Given that there was no clarity about what was wrong with his heart, how he has been healed is a mystery (Hendricks believes God has done his bidding in that regard).

But once he was cleared to play, he got his chance at the Bulls, one he has taken, ahem, wholeheartedly.

A joker to begin with from his Blitzboks days – apparently he did a fine line in comedy by singing Boys II Men songs for his team-mates, and imitating Aussie and New Zealand accents – he has been at the centre of every prank and ridiculous dance-off doing the rounds at the Bulls.

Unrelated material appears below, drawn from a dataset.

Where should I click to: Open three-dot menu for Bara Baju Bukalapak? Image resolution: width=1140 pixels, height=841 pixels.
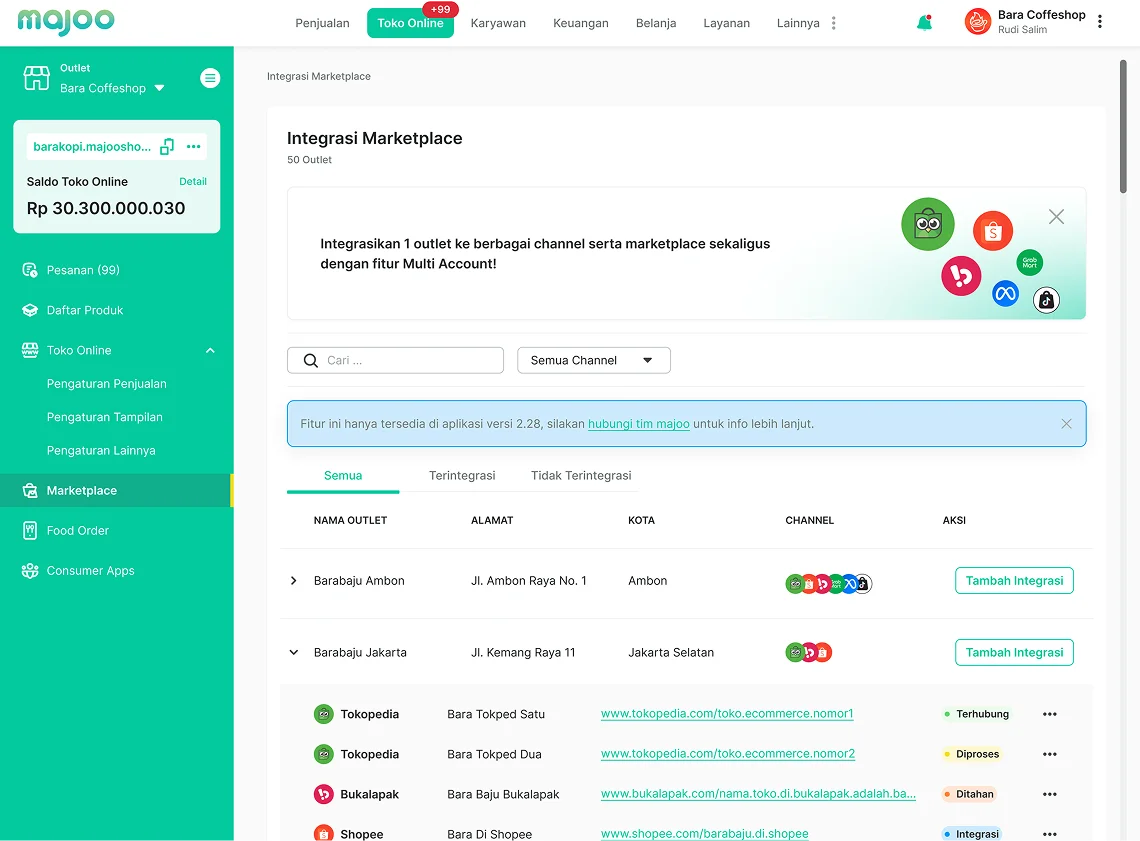click(1049, 794)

He has also done his fair bit on the field, scoring five tries through a season in which he first got rid of ring rust, did the dirty work and finally did what he is known for – stepping opponents out of spots as tight as the Zondo commission to score.

Some are talking about how his particular brand of inspiration should be taken back to the Springboks, but in Sbu Nkosi, Cheslin Kolbe, Makazole Mapimpi and Aphiwe Dyantyi the Boks have a bruiser, a pocket warrior, a sly fox and a big-game player, respectively (which is everything).

So maybe the thing to do at the moment is to let Hendricks carry on lifting the gloom on our sporting horizon.